Hello Hello Hello Everyone!
Happy New Year friends! Its that time again guys. Time to reflect on the past year and see just how much we’ve accomplished that we set out to….or in my case to reflect on all the shit I didn’t get done. Pardon my language, but I wanna do a bit of brain dump/journal entry with this post if you guys don’t mind. There wont be any pretty styled photos or such in this post. Just a bit of good old fashioned getting things out in the open..

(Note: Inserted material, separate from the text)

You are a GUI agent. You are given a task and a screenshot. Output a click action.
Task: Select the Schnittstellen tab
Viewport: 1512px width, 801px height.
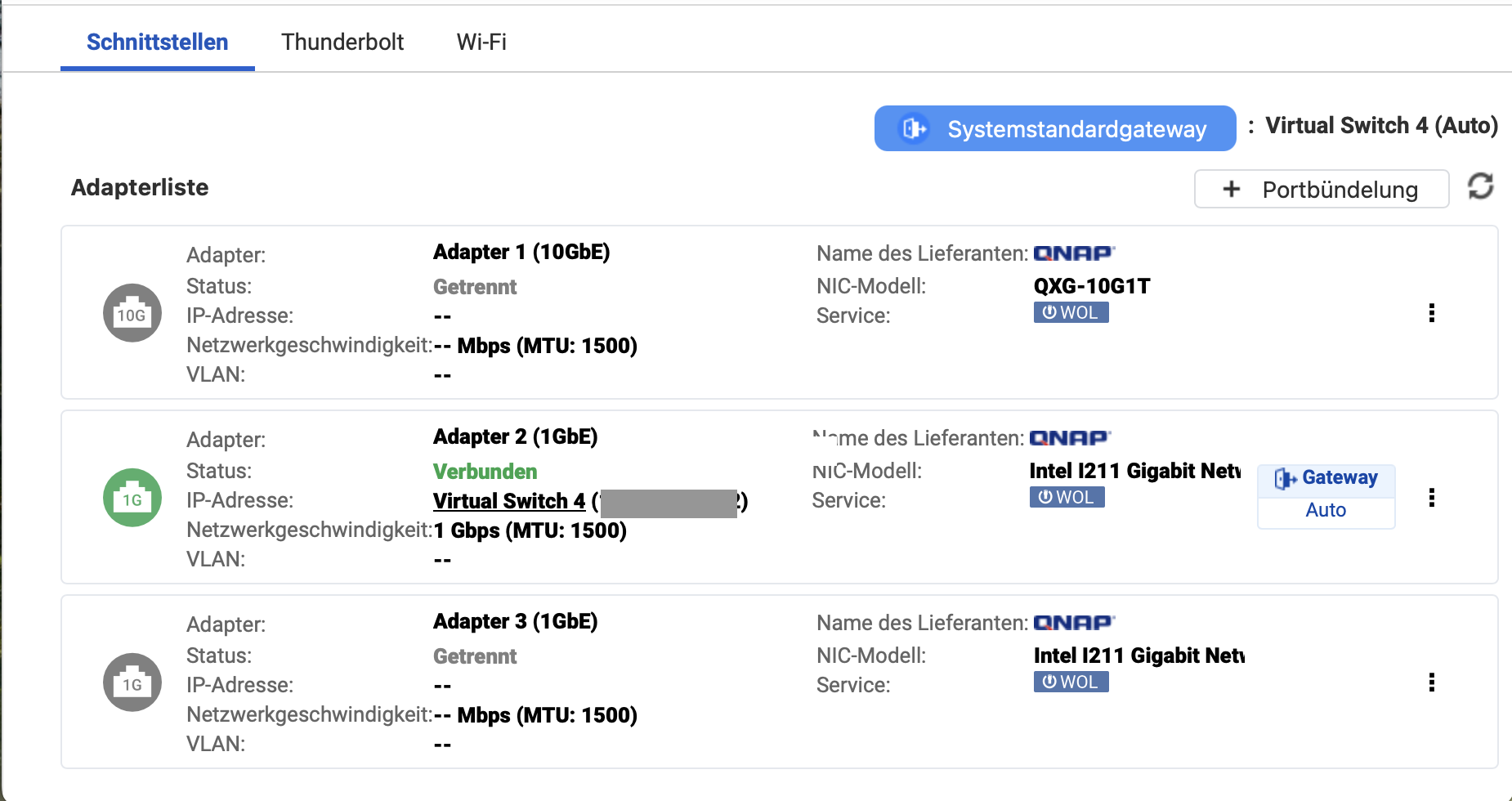tap(157, 42)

Lets just be candid and real here for a second friends: 2016 was crap. I had so many hopes and goals for last year….both personal and for our home. 2016 was to be my year of focus. My year of finally feeling like we were getting the hang of this downsized living thing. My year of feeling grounded. The sad thing is I really only had like 2 home goals for 2016. I had hoped to tackle our laundry room makeover and give our son’s room some real attention. So how’d we do? Well we made some strides in the laundry room, but Michael’s room never even got touched. Poor guy. This was primarily due to the fact that he spent much of 2016 sharing his room with cousins. Actually, if I’m being honest, pretty much all plans to get down in the trenches and tackle home projects last year got put on the backburner because of said cousins. Those of you who follow me on IG know we unexpectedly had 2 littles come to live with us for a bit. It was a complete shock to our systems in more ways than one.

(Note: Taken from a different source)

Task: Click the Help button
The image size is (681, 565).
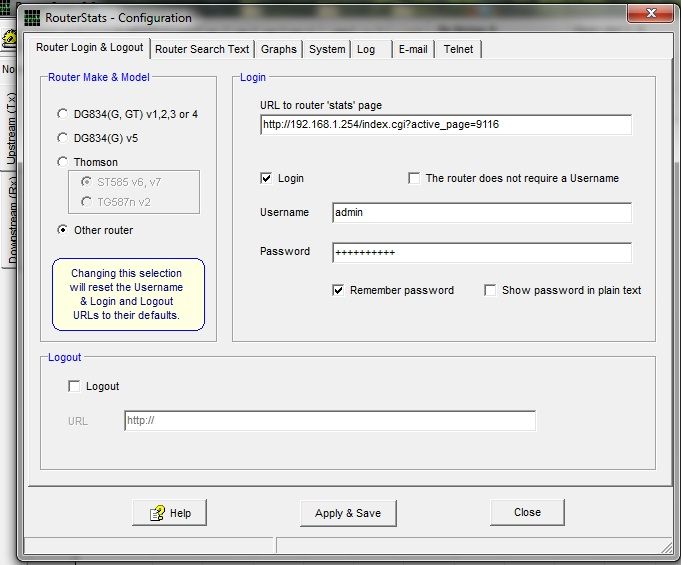Action: pos(169,513)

When we downsized into this home we did so very intentionally and after great thought based upon our lifestyle….primarily upon the fact that we are a family of 4 and had no intention of increasing our family size. I mean there’s no way in hell we would’ve gone from 4 beds/2bas to 2 beds/1ba if we either had or were considering having any more children. Yall, Naomi BARELY let me sell her my vision of possibilities with this house because it only has 1 bathroom. The thought of taking on this kind of project with another child in tow wouldn’t have been something that would’ve worked for us. I say all this to say…waking up one day with an extra 2 littles in our home was a bit of a doozie. And not just because we are cramped for space, but because it meant a complete edit to our daily routines. We suddenly found ourselves with 4 children in 4 different schools, with 4 different start and end times and 4 different educational needs. We went from having two very independent children who know us and how our home, to adding two who didn’t as much. Of course we made it work, but it wasn’t easy. And did I mention literally 2 weeks before they came Naomi was laid off of her job? After 10 years. It meant big changes for us all. And those changes meant all my “plans” went out the window.

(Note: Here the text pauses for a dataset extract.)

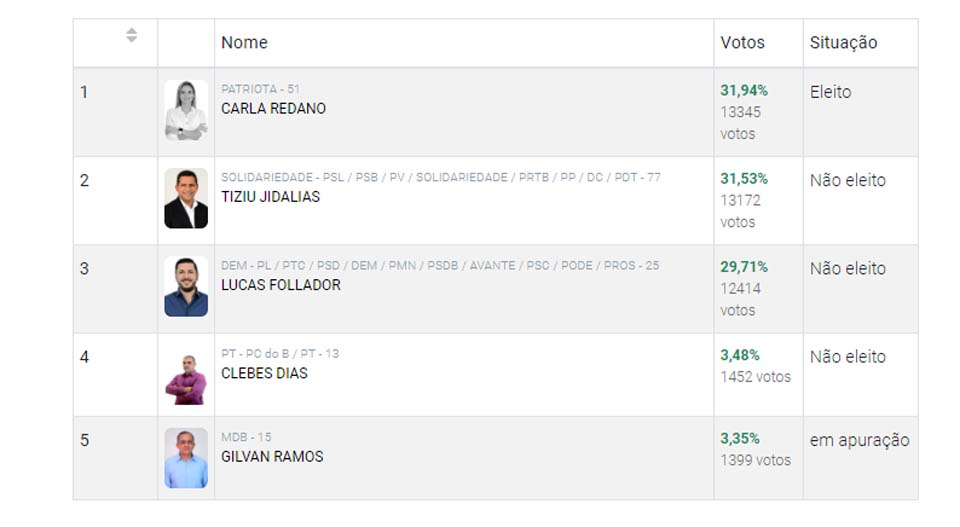This screenshot has height=527, width=960.
Task: Click the 29,71% vote percentage
Action: 744,267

The lay off was really tough for her and it meant my reentry back into the fulltime 9-5 work force. Yep. I’m back to work. Thanks to the fact that our household could be financially supported solely on one primary source of income, I’ve enjoyed being able to freely dedicate time and energy solely to homemaking, blogging, and building my design business over these past few years. No longer having that luxury has taken quite a bit of getting used to. There’s no more me deciding to rip down siding or tear out cabinets on a whim. No more free hours during the day while the kids are at school to work on projects, photograph spaces, edit and create blog posts. No more free time for hours of product scouting and scoping out flea markets and estate sales. No more free hours of doing nothing, if so chose. But more than all that it meant I’m no longer a stay at home full time mom. I loved being able to be home with my kids. It was important for me to have that time with them through our daughters middle school years and our sons entry into elementary.
With all the transition and changes within our daily lives something had to give. There was just no way I could keep up and maintain it tall. Unfortunately, blogging had to take a back seat. I stayed super connected via IG since it was just a much easier and better option for me as far a time, but I gotta say I missed this. I missed putting thoughts to keyboard. One of my biggest goals for this year to get back to that. Finding the balance may be tricky, but writing is something I really enjoy. And oddly enough so is sharing my life with you guys.
2016 was a tough year for sure, but it wasn’t all bad. There was a personal triumph. For years Id been silently hoping and dreaming of being shop owner, and even though it was scary as hell amidst all the craziness and uncertainty we had going on I took a leap and opened a shop. It was the worst possible time, but also maybe sorta the best. I don’t know, I mean, is there ever really a good time to do something like that. I’m not going to get too much into it just yet since we are still in the last stages of launching the website. But I’m incredibly excited (and quite honestly scared shitless) to be doing this. I’m excited to be adding this layer to my passion for design and product.
This has been a year of challenges and adjustments and setbacks and minor victories all rolled into one. Its been a rollercoaster of emotions. Lots of second guessing. Lots of worrying. Lots of questioning. But alas we made it through. My one hope for 2017: to get things back to feeling like our normal again.